-- Start Material supplied --
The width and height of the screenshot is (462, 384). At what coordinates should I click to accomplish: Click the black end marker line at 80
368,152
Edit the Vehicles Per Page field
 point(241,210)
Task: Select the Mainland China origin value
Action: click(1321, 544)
-- End Material supplied --
-- Start Material supplied --
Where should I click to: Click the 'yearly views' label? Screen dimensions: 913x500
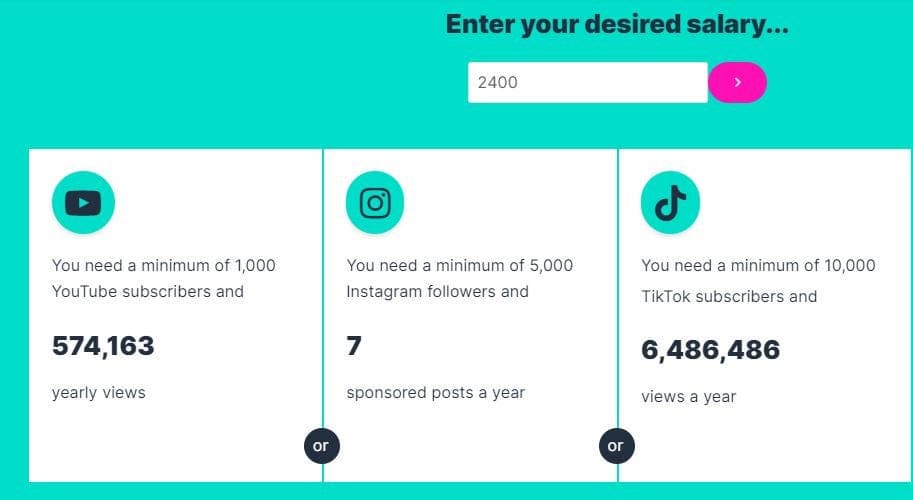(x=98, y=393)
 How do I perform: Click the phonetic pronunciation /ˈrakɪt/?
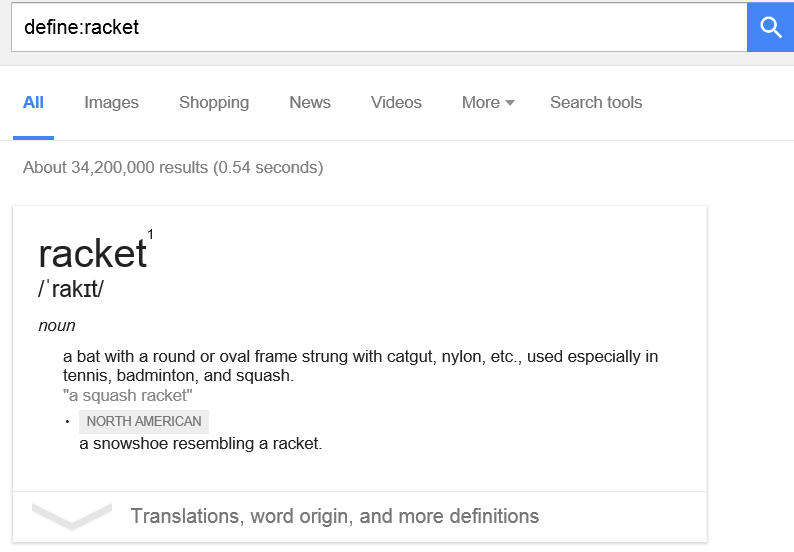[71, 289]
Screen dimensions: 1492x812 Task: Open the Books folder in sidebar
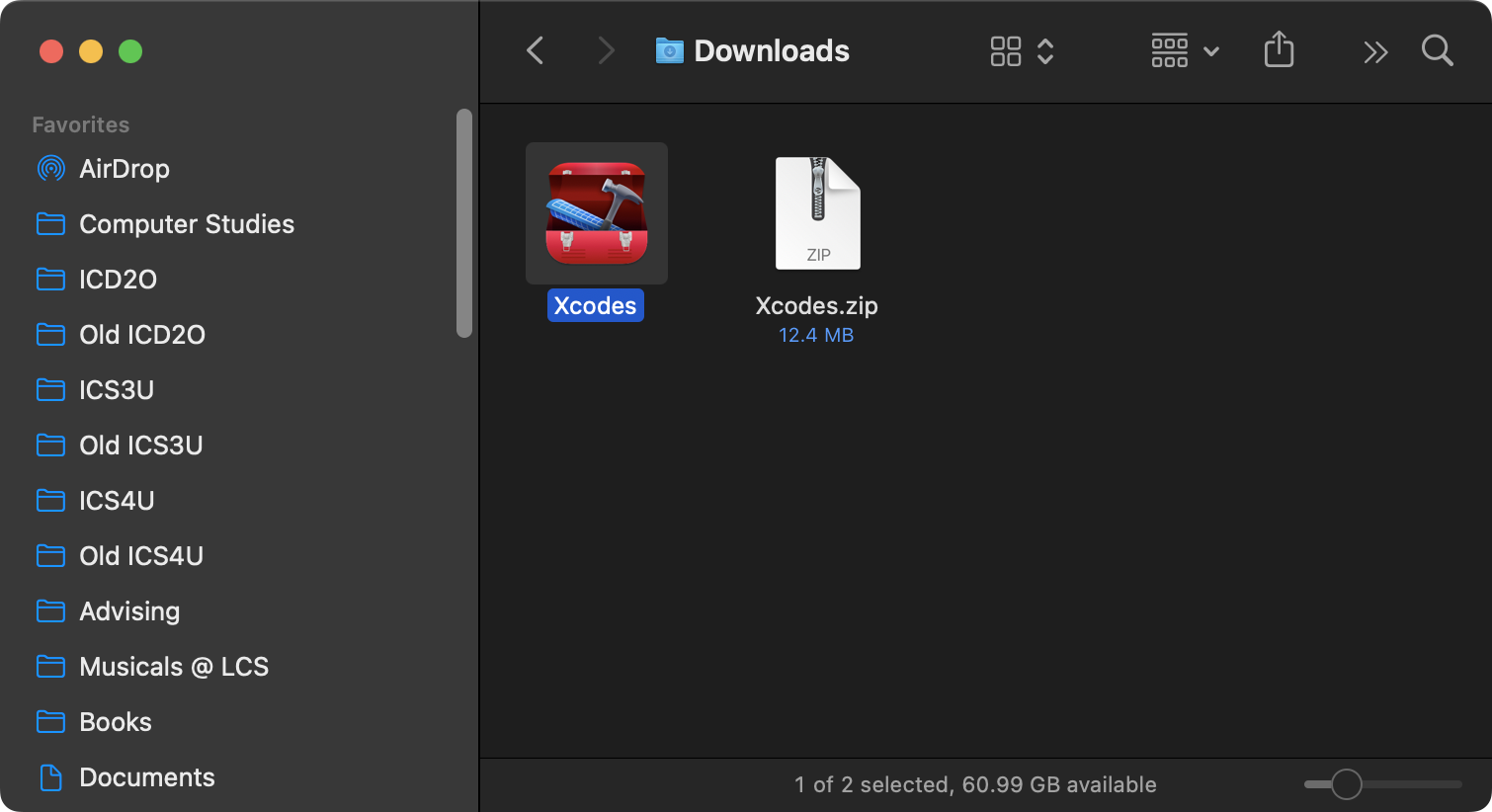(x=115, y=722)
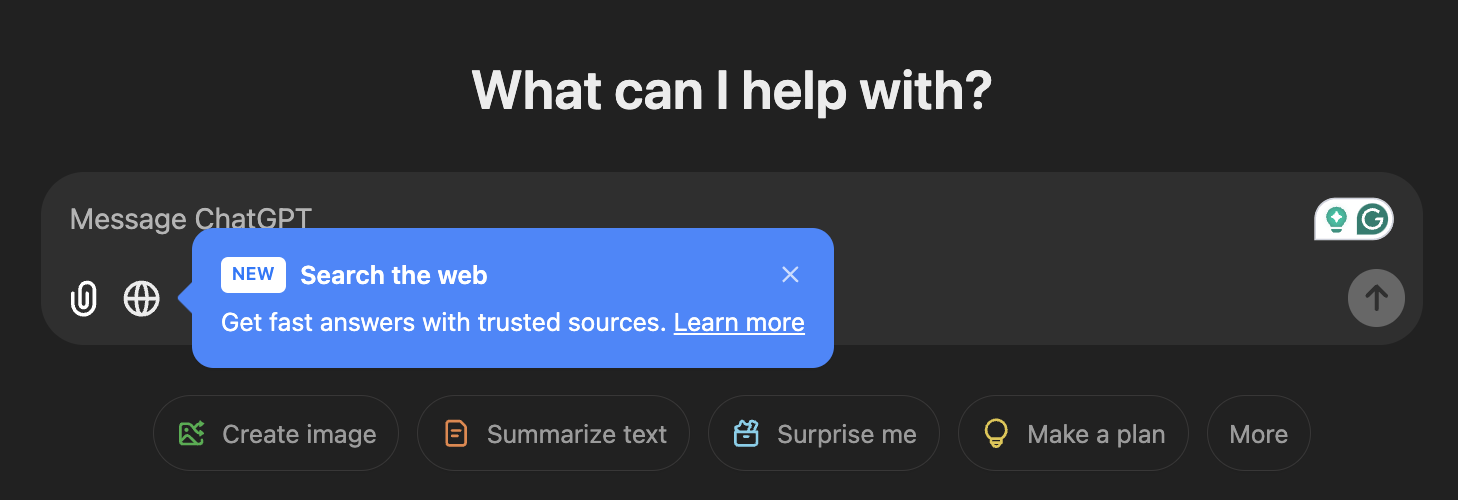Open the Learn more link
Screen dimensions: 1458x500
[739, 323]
-- End Material supplied --
-- Start Material supplied --
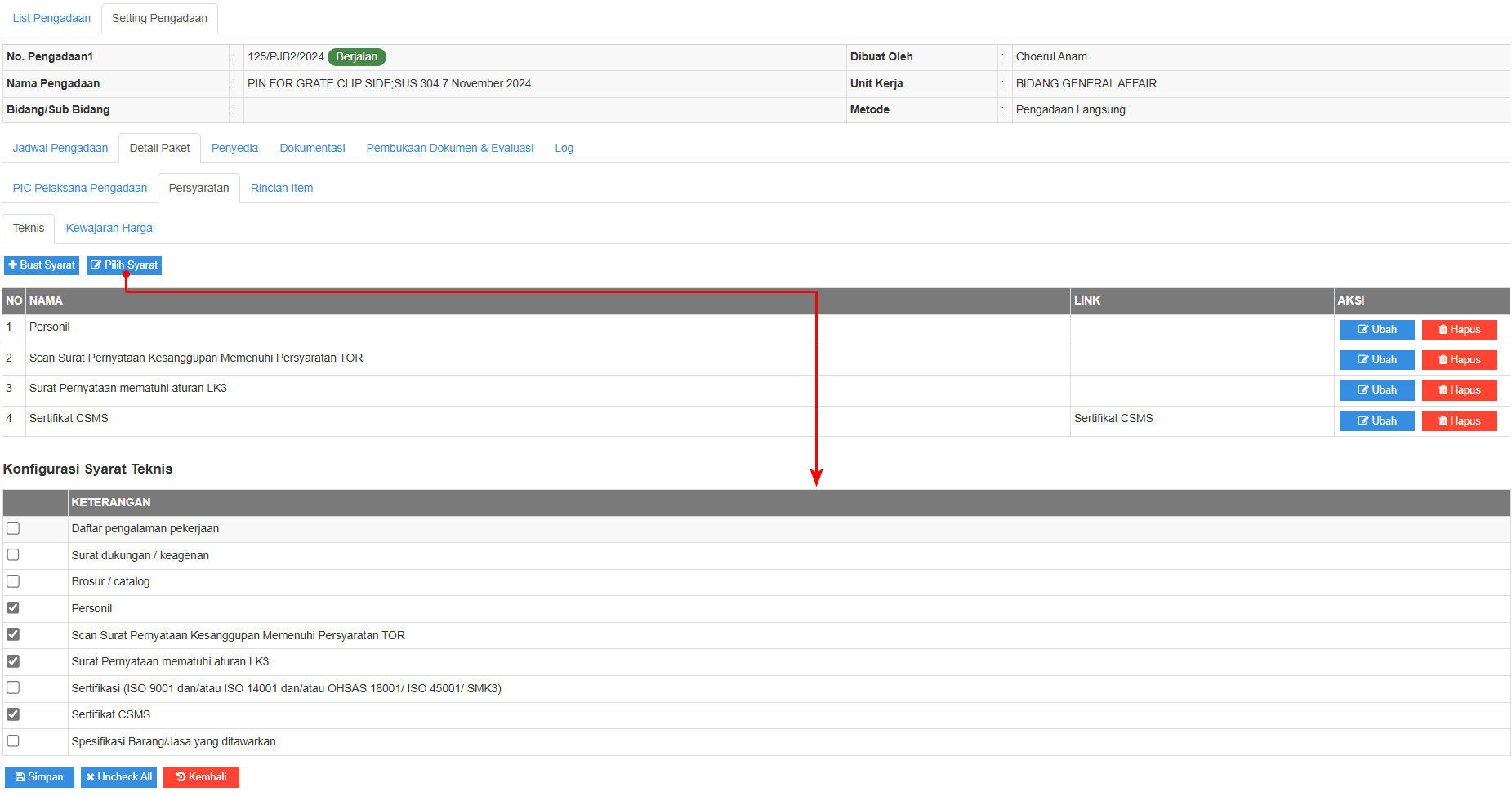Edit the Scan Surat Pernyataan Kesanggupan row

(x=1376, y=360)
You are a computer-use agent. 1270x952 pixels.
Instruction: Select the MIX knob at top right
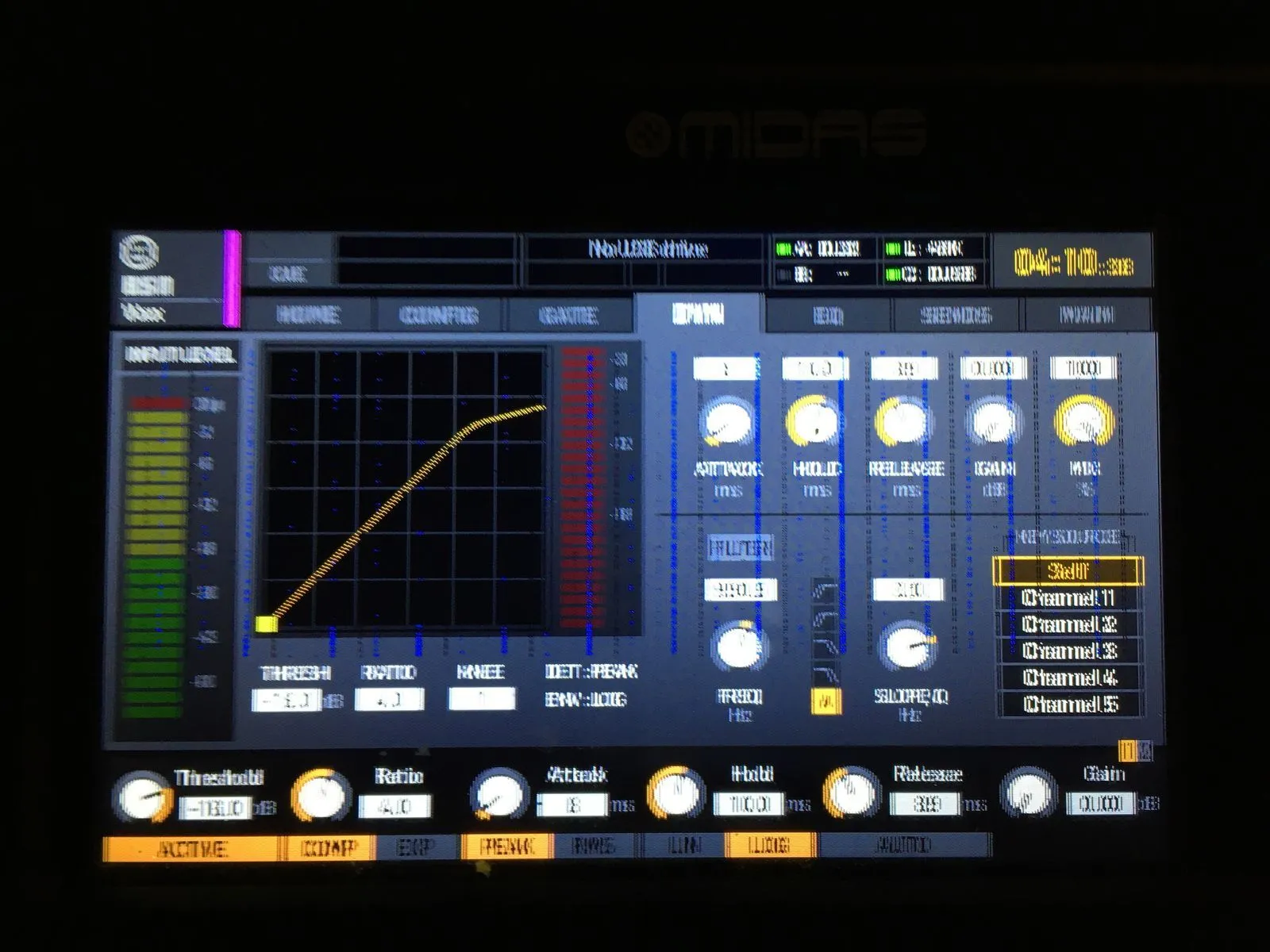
-- End Material supplied --
=== Task to complete ===
Transcribe the lines starting with the one that contains "The width and" and going on through the one that contains "Action: click(1321, 544)", and give only those.

=== Final answer ===
The width and height of the screenshot is (462, 384). At what coordinates should I click to accomplish: Click the black end marker line at 80
368,152
Edit the Vehicles Per Page field
 point(241,210)
Task: Select the Mainland China origin value
Action: click(1321, 544)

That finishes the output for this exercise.